It Means To Be Blessed
For many, even in the Church, the Catholic
practice of beatifying and canonizing is an enigma. Why does the Church do it? How does
the Church do it? What are the implications of being canonized, or in the case of
Jacinta and Francisca beatified?
First it should be noted that
according to the testimony of Sacred Scripture every Christian is a saint. The Greek New
Testament speaks in many places of the hagios (Acts
15:25, 31; Eph
1:3 and others). The Latin Vulgate speaks of the sancti, which is rendered in
some English translations as the saints and in others as the holy ones.
As St. Peter tells Christians, "you are a chosen race, a royal priesthood, a holy
nation, a people of his own, so that you may announce the praises of him who called you
out of darkness into his wonderful light." The saints are set apart by God through
baptism, filled with His divine life (the Kingdom of God within), and called to announce
that Kingdom's presence in the world to the whole human race. Thus it is that in the
Scriptural usage all of those baptized into Christ and in the state of grace can rightly
be called saints.
In another sense, stricter and more
technical, the saints are those in whom Christ's victory over sin, the devil and
death has not just begun, as it has in us, but has been completed. This is the case when the wayfaring state
of earthy life is concluded and the holiness of life attained in the pilgrim's state is
realized perfectly in heaven. Even while saying that no one is truly good but God (Mt
19:17), Christ called us to the perfection of goodness, of holiness, "be perfect
as the heavenly Father is perfect" (Mt
1:4), since nothing imperfect will enter into heaven (Rev
The early Church understood that only
the Christian who followed Christ perfectly would go immediately into the heavenly
Jerusalem. Others would enter the purifying fires of purgation "to be made
perfect," from which they would not depart until they had "paid the last
Cor 3:13, 15). Since perfection was conformity to Christ in His death, a process begun
at baptism, the martyr (literally, witness) for Christ was seen to have achieved the goal.

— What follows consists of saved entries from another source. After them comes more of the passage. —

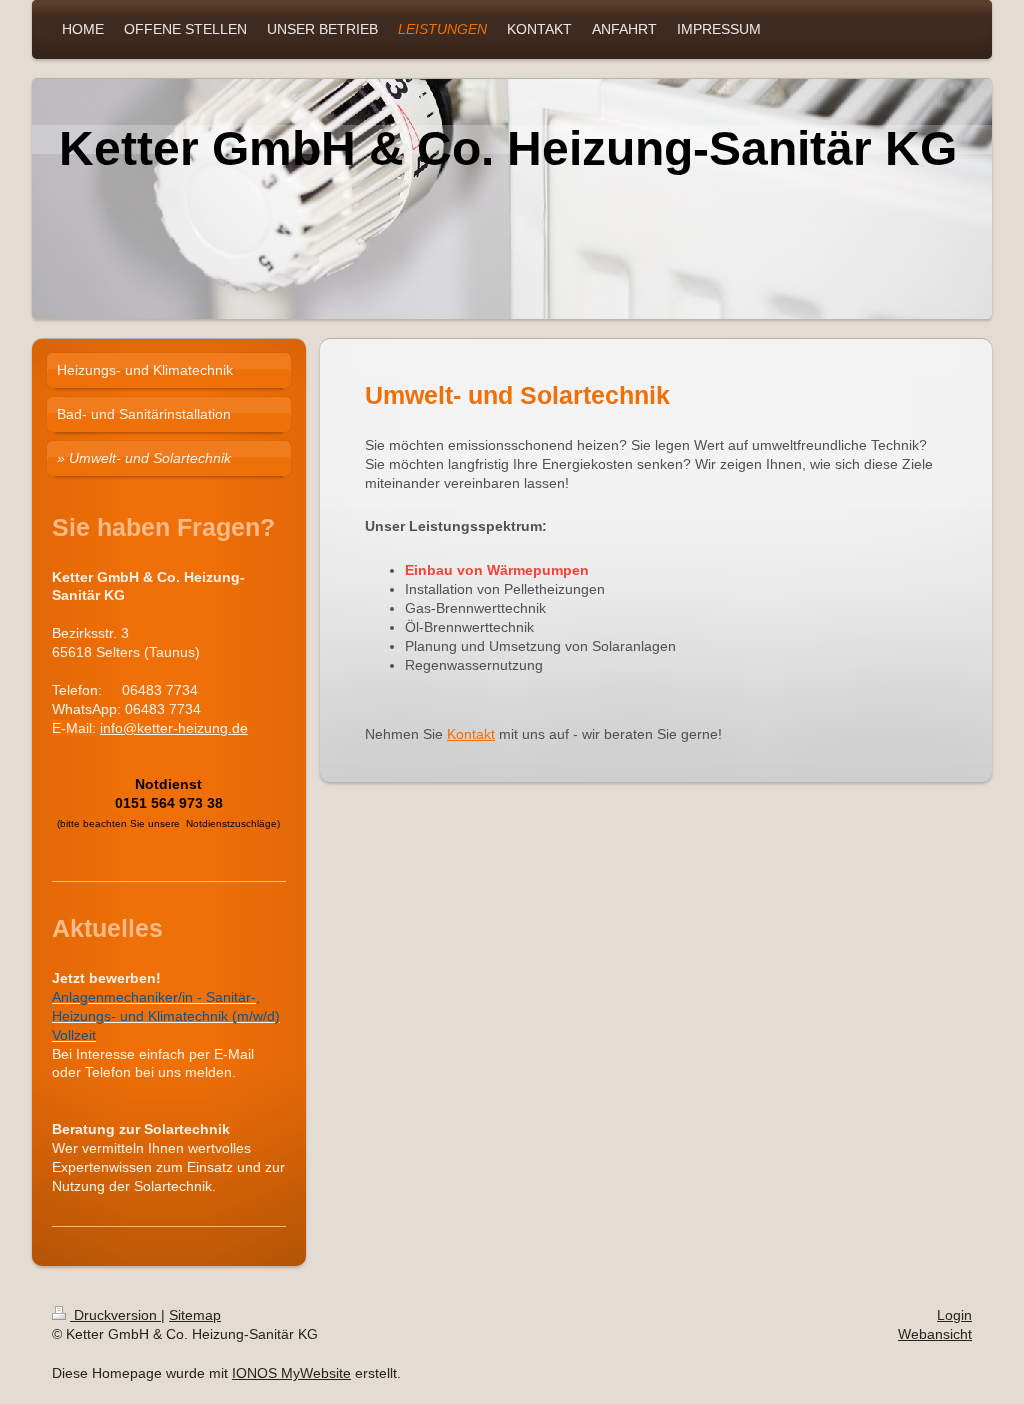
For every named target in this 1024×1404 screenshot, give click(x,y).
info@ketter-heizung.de (174, 728)
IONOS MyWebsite (291, 1373)
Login (954, 1315)
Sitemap (195, 1315)
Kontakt (471, 734)
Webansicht (935, 1334)
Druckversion (115, 1315)
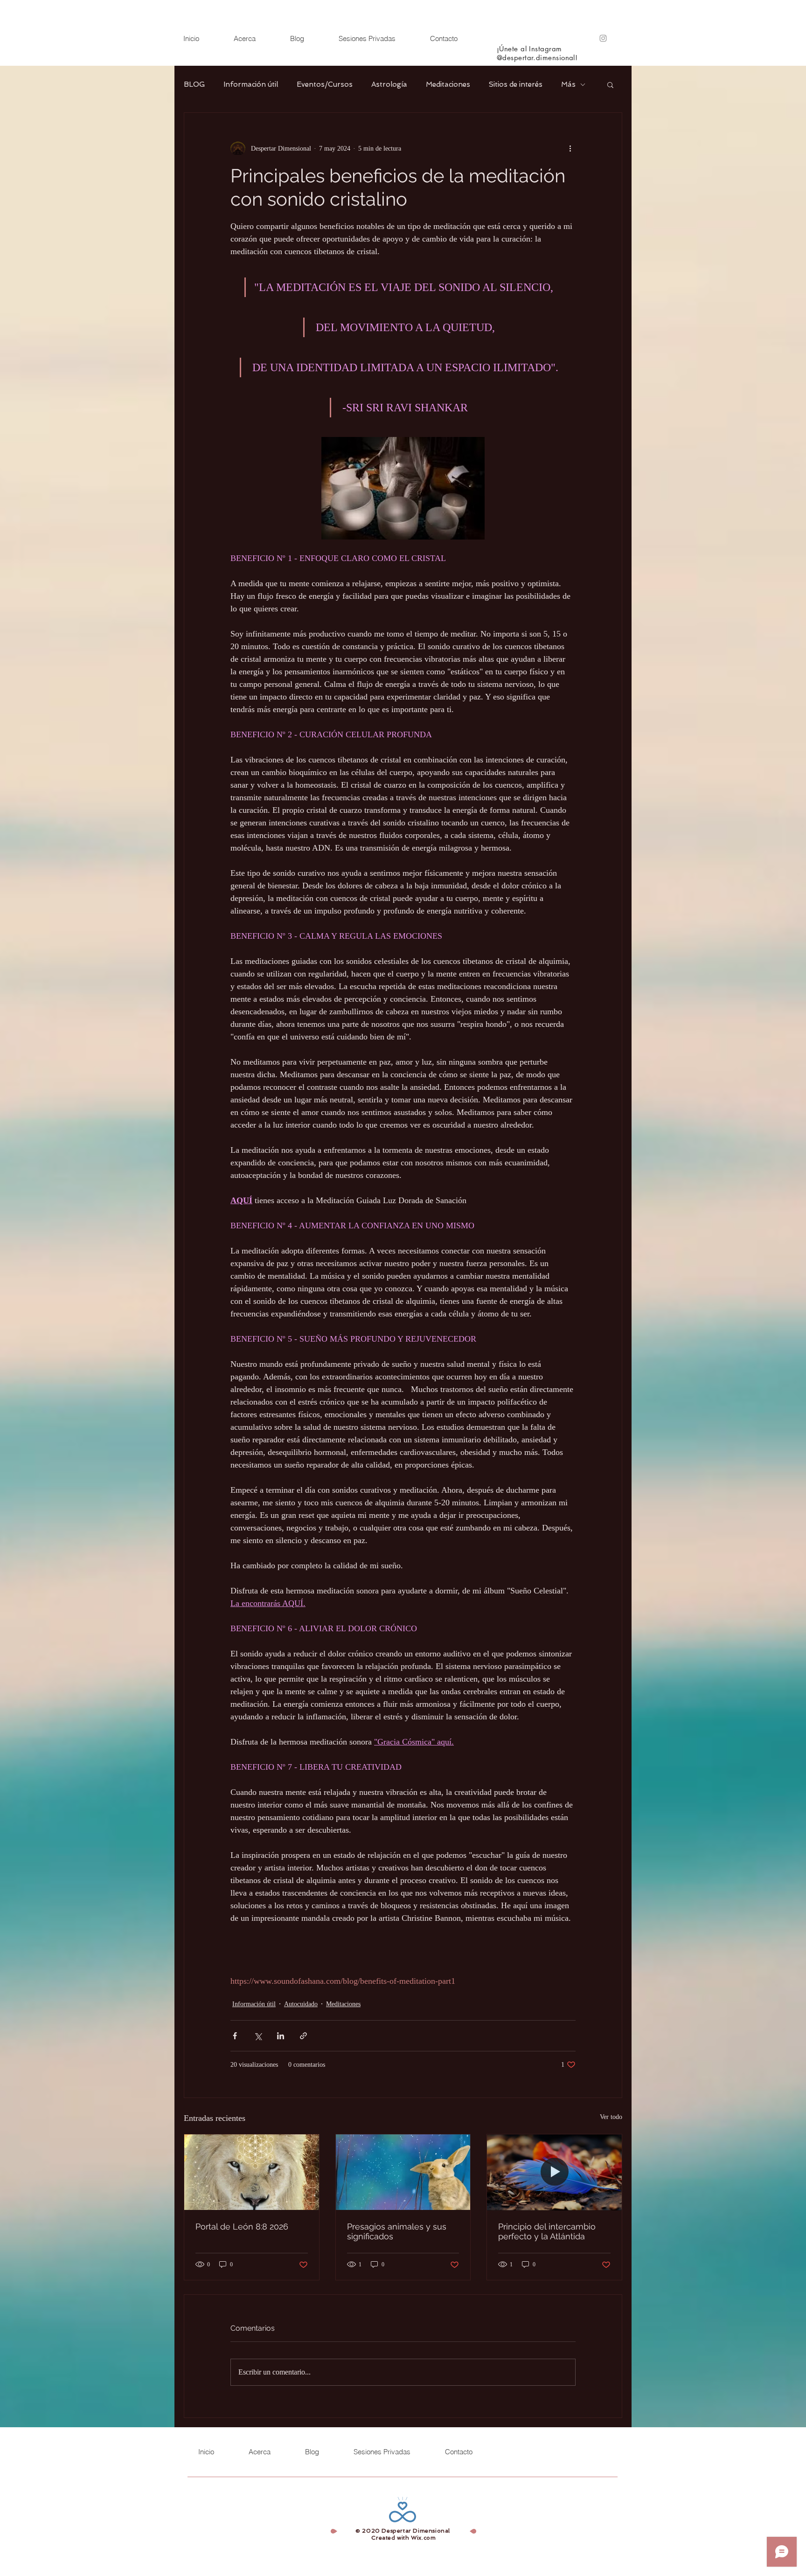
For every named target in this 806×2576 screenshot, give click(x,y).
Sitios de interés (515, 84)
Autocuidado (301, 2004)
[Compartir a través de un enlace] (303, 2035)
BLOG (194, 84)
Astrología (389, 84)
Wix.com (423, 2537)
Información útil (250, 84)
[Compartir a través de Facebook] (234, 2035)
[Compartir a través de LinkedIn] (280, 2035)
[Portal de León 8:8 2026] (251, 2172)
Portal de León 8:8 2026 (241, 2226)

Thus, during the age of persecution (from Pentecost to 311 AD) esteem for those Christians
who had been killed in hatred of the faith (in odium fidei) lead them to extol
their example of heroic witness to Christ, to guard and preserve their relics (the
trophies of victory over death) and to celebrate the anniversary of their birthday
into eternal life. The Circular Letter of the Church of Smyrna on the Martyrdom of St.

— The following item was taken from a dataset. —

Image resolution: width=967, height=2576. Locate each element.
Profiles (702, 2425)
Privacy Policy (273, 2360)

Polycarp (155 AD) illustrates this esteem perfectly.
We have at last gathered his bones,
which are dearer to us than priceless gems and purer than gold, and laid them to rest
where it was befitting they should lie. And if it be possible for us to assemble again,
may God grant us to celebrate the birthday of his martyrdom with gladness, thus to recall
the memory of those who fought in the glorious combat, and to teach and strengthen by his
example, those who shall come after us.
Finally, the greatest tribute of
honor that could be rendered to the martyr was to have his or her name mentioned in the Canon
(or Eucharistic Prayer) of the Mass, accompanying the Lord in His Redemptive Sacrifice.
This was done on their feast day, the day of their entry into eternal life. The Roman
Canon (Eucharistic Prayer 1) retains the eloquent testimony of the Roman Church for the
Mother of the Lord, for the apostles, and the most significant martyrs of Rome and Italy.

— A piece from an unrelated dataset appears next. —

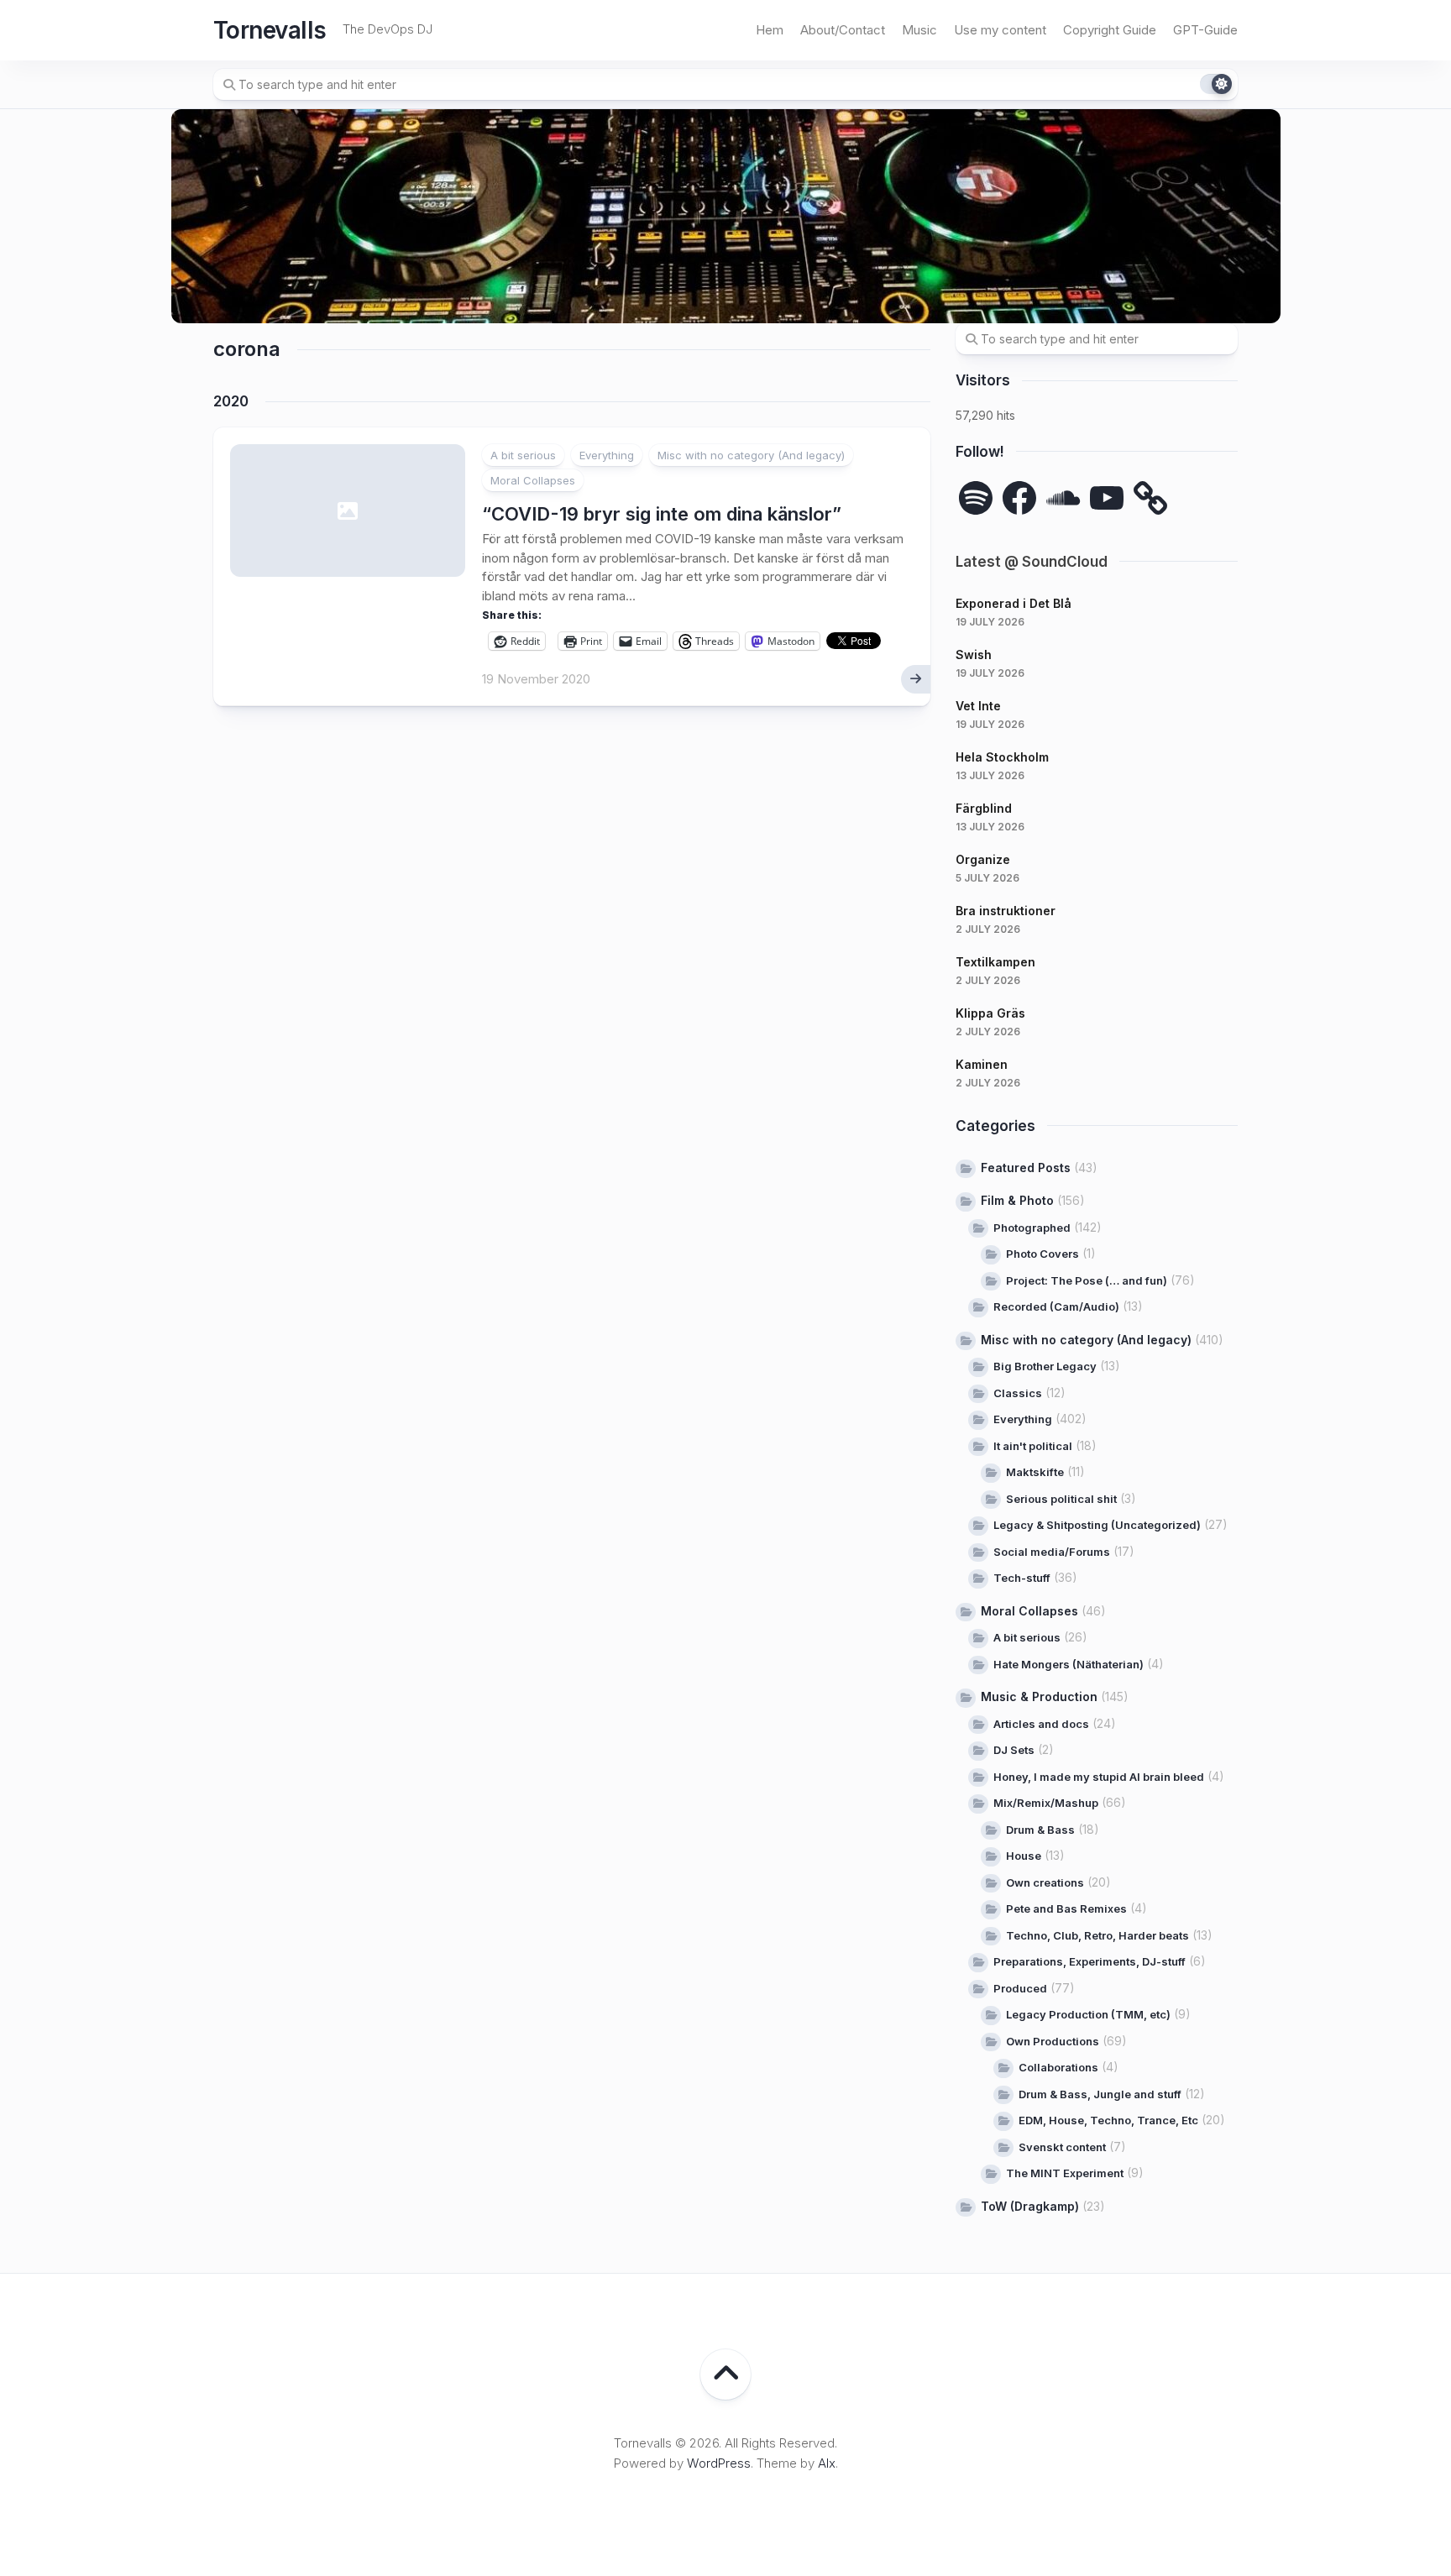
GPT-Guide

"In union with the whole Church
...we honor Mary ... Peter and Paul, Andrew, James, John, Thomas, Philip, Bartholomew,
Matthew, Simon and Jude; we honor Linus, Cletus, Clement, Sixtus, Cornelius, Cyprian,
Lawrence, Chrysogonus, John and Paul, Cosmas and Damian." (Communicates)
"For ourselves, too, we ask some
share in the fellowship of your apostles and martyrs, with John the Baptist, Stephen,
Matthias, Barnabas, Ignatius, Alexander, Marcellinus, Peter, Felicity, Perpetua, Agatha,
Lucy, Agnes, Cecilia, Anastasia and all the saints." (Nobis quoque
Thus, in the early centuries of the
Church the popular acclaim of sanctity in the martyrs, the veneration of their relics, the
honoring of their names in private and liturgical prayer (with the consent of the local
bishop) canonized important witnesses to Christ in the universal, and the local,
Church, as examples of the perfect fidelity to which all Christians are called.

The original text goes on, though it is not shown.